Kutipan Teks:
• • • •

Setiap penduduk di belahan dunia mana pun pasti menginginkan negaranya makmur, sejahtera, aman, dan tentram. Jauh dari kesempitan, pertengkaran, kemerosotan, dan segala bentuk mafsadah-mafsadah lain. Kelirunya, maslahah tidaknya suatu negara, tidak jarang dipahami bahwa ini hanya terwujud tergantung pada pemimpinnya. Rakyat terlalu memfokuskan dirinya menilai pemimpin tanpa memenuhi tugasnya sebagai rakyat.
Seorang pemimpin selalu saja menjadi sorot tudingan rakyat ketika kemunduran dalam suatu negara terjadi. Bukankah suatu negara berjalan dengan baik ketika pemimpin dan yang dipimpin saling bekerja sama membangun kemajuan negeri? Sebelum menjawab, terlebih dahulu simak Q.S. Hud [11]: 117 berikut.
وَمَا كَانَ رَبُّكَ لِيُهْلِكَ الْقُرٰى بِظُلْمٍ وَّاَهْلُهَا مُصْلِحُوْنَ
Tuhanmu tidak akan membinasakan negeri-negeri secara zalim sedangkan penduduknya berbuat kebaikan.
Ayat di atas menunjukkan janji Allah, bahwa Dia akan senantiasa menjaga suatu wilayah satu daerah dari turunnya azab, apabila penduduk dalam suatu daerah tersebut selalu berbuat baik. Ini ditunjukkan pada term muslihun yang merupakan isim (kata benda), tidak terikat dan tidak dibatasi oleh waktu, sehingga ‘perbuatan baik’ mengarah pada pengertian sesuatu yang sudah menjadi kebiasaan atau terus-menerus dilakukan.
Baca Juga: Tafsir Surah Hud ayat 118-119: Rahmat Allah itu Berupa Kemampuan Bersikap Toleran
Term muslihun pada Q.S Hud ayat 117
Kata muslihu merupakan jamak dari kata muslih, bentuk isim fa’il tsulatsi mazid dari lafaz aṣlaḥa-yuṣliḥu, yaitu term ṣalaḥa yang mendapat ziyadah atau tambahan huruf alif. Sesuai kaidah wazan af’ala yang mendapat ziyadah alif, kebaikan ini diarahkan pada makna kesalehan sosial.
Oleh karenanya, lafaz muṣliḥ lebih tepatnya didefinisikan sebagai orang yang senantiasa melakukan perbaikan, baik bagi diri sendiri, maupun masyarakat luas. Kebaikannya tidak hanya untuk dirinya sendiri. Berbeda dengan lafaz salih, bentuk isim fail dari tsulatsi mujarrad ‘ṣalaḥa’, ia bermakna hamba yang taat secara personal, atau orang yang berbuat kebaikan untuk dirinya sendiri.

• • • •

Data Tersimpan:
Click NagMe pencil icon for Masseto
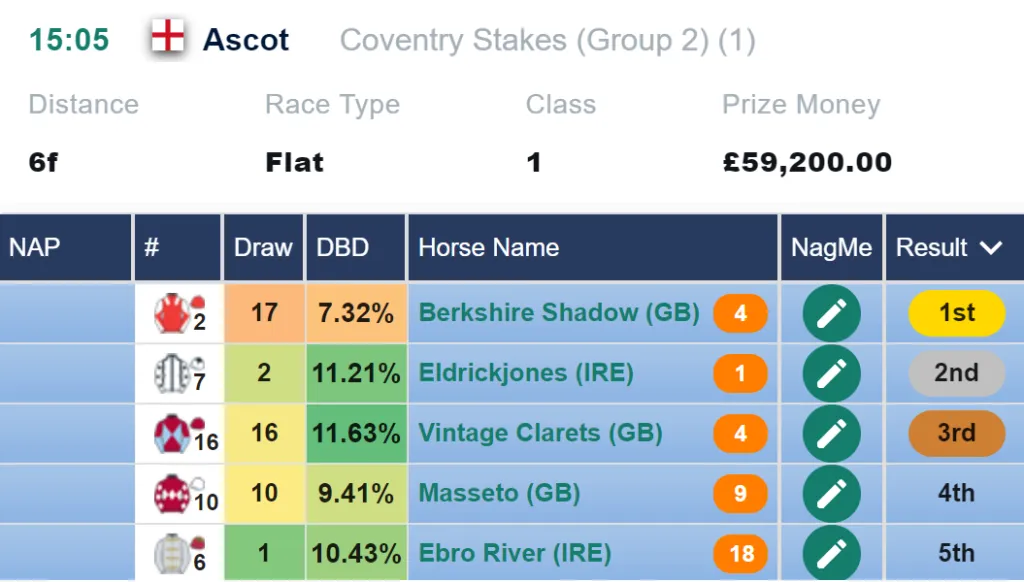This screenshot has height=582, width=1024. (x=831, y=493)
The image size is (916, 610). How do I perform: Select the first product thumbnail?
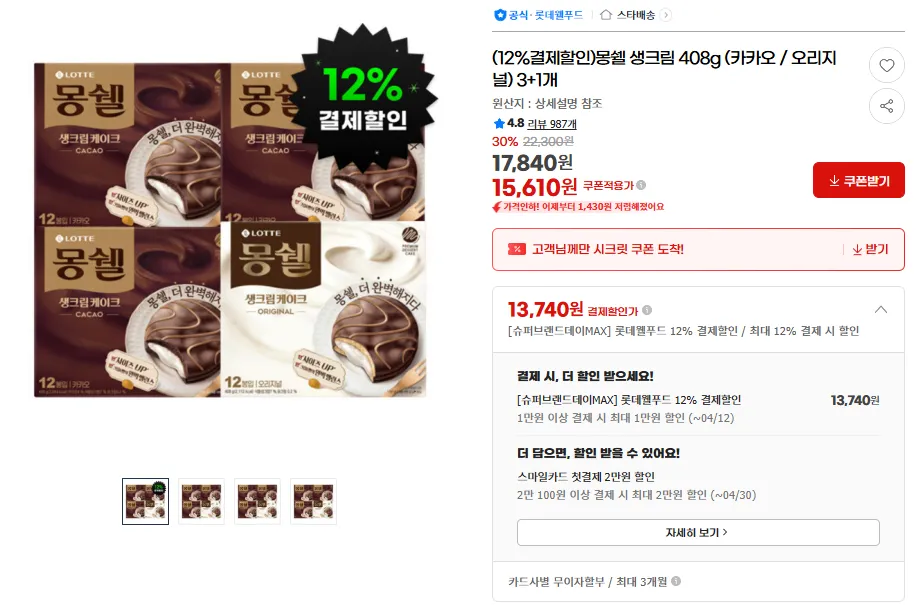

• • • •

Tugas 1: Kembalikan tanpa perubahan bagian kutipan tafsir Q.S. Hud ayat 117 yang dimulai dengan "Setiap penduduk di" dan berlanjut hingga "tugasnya sebagai rakyat.".
Tugas 2: Menurut kutipan tafsir Q.S. Hud ayat 117, apa makna lafaz salih?
Tugas 3: Ringkaslah kutipan tafsir Q.S. Hud ayat 117 dalam tiga kalimat.
Materi ini tidak berkaitan dengan kutipan tafsir Q.S. Hud ayat 117.

Jawaban 1:
Setiap penduduk di belahan dunia mana pun pasti menginginkan negaranya makmur, sejahtera, aman, dan tentram. Jauh dari kesempitan, pertengkaran, kemerosotan, dan segala bentuk mafsadah-mafsadah lain. Kelirunya, maslahah tidaknya suatu negara, tidak jarang dipahami bahwa ini hanya terwujud tergantung pada pemimpinnya. Rakyat terlalu memfokuskan dirinya menilai pemimpin tanpa memenuhi tugasnya sebagai rakyat.

Jawaban 2: Lafaz salih bermakna hamba yang taat secara personal, atau orang yang berbuat kebaikan untuk dirinya sendiri.

Jawaban 3: Rakyat sering menjadikan pemimpin sebagai sasaran tudingan ketika negara mengalami kemunduran, padahal negara berjalan baik jika pemimpin dan yang dipimpin bekerja sama. Q.S. Hud ayat 117 menunjukkan janji Allah untuk menjaga suatu daerah dari azab apabila penduduknya selalu berbuat baik, dan term muslihun sebagai isim menunjukkan perbuatan baik yang terus-menerus dilakukan. Lafaz muṣliḥ berarti orang yang senantiasa melakukan perbaikan bagi diri sendiri maupun masyarakat luas, berbeda dengan lafaz salih yang bermakna orang yang berbuat kebaikan untuk dirinya sendiri.